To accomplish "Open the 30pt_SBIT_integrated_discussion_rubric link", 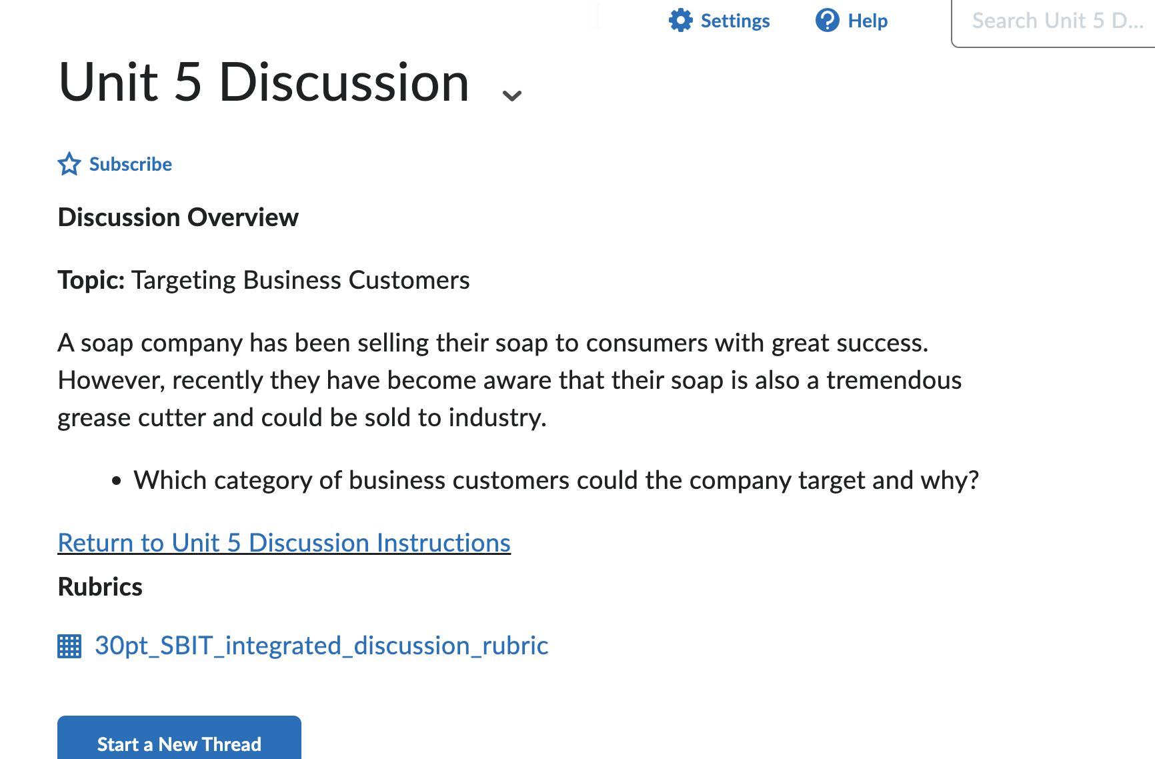I will (x=321, y=646).
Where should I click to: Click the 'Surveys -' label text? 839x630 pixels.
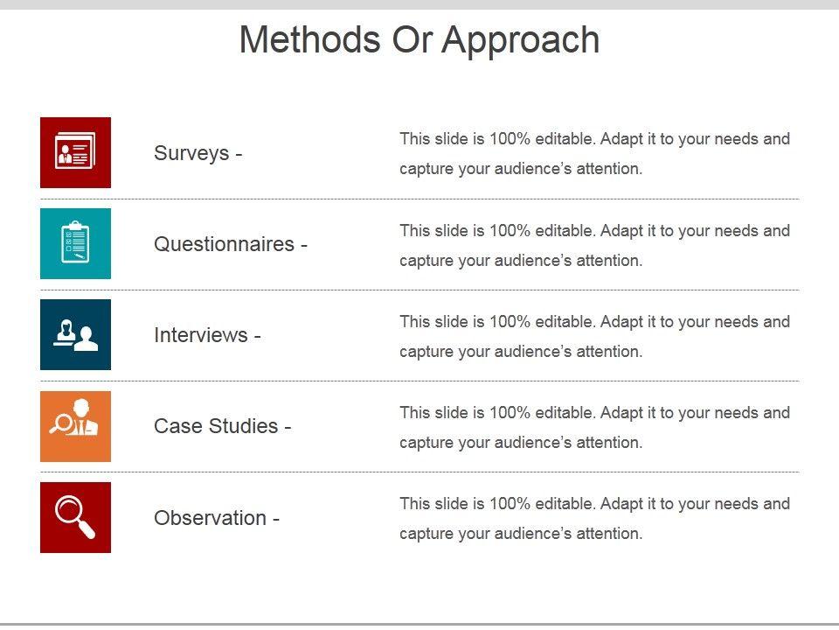coord(198,153)
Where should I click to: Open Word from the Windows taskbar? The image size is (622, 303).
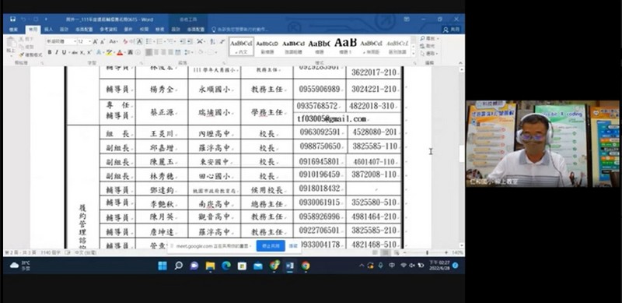(x=290, y=266)
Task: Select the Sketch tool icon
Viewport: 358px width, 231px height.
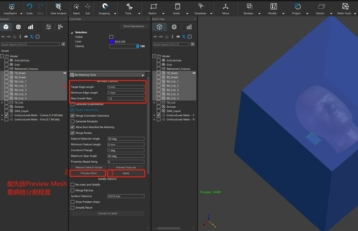Action: [153, 7]
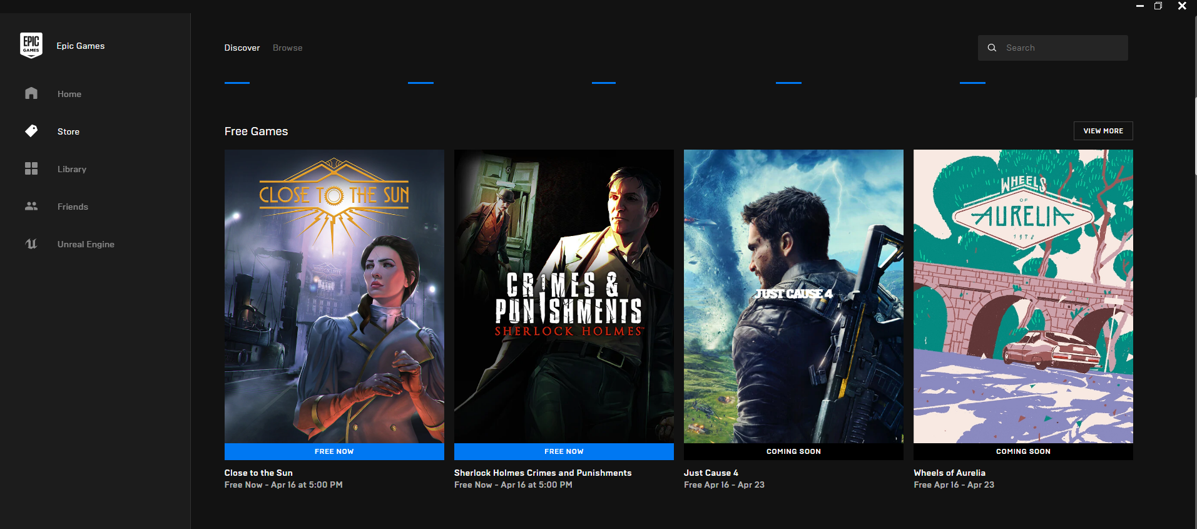Click the View More button
Screen dimensions: 1197x529
click(1103, 131)
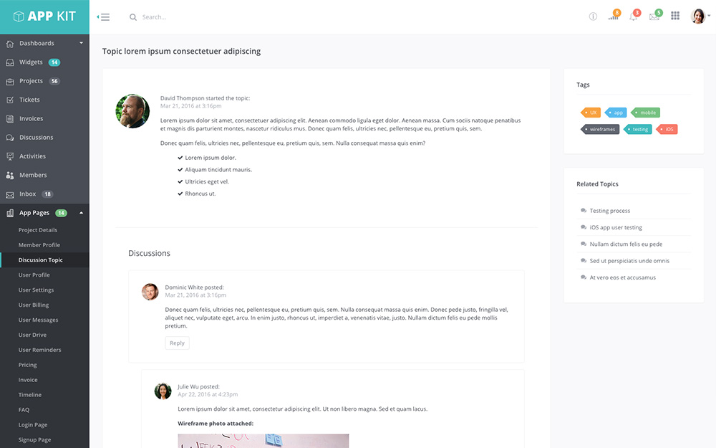Screen dimensions: 716x448
Task: Toggle the sidebar collapse hamburger button
Action: click(x=104, y=17)
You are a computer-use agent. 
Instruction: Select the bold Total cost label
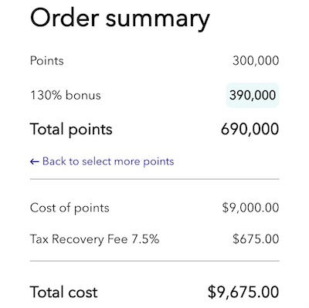pos(64,293)
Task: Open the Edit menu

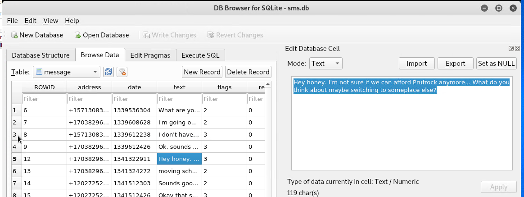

_Problem to work on_:
With the pictures left out, give again exactly the lines from the one that contains "Viewport: 358px width, 231px height." through the final line of the data above.

_Task response_:
Viewport: 358px width, 231px height.
Action: [153, 7]
Click the View More button
Screen dimensions: 1197x529
click(1103, 131)
Screen dimensions: 716x448
Task: Toggle the sidebar collapse hamburger button
Action: click(x=104, y=17)
You are a computer-use agent. 
Instruction: Select the bold Total cost label
pos(64,293)
Task: Open the Edit menu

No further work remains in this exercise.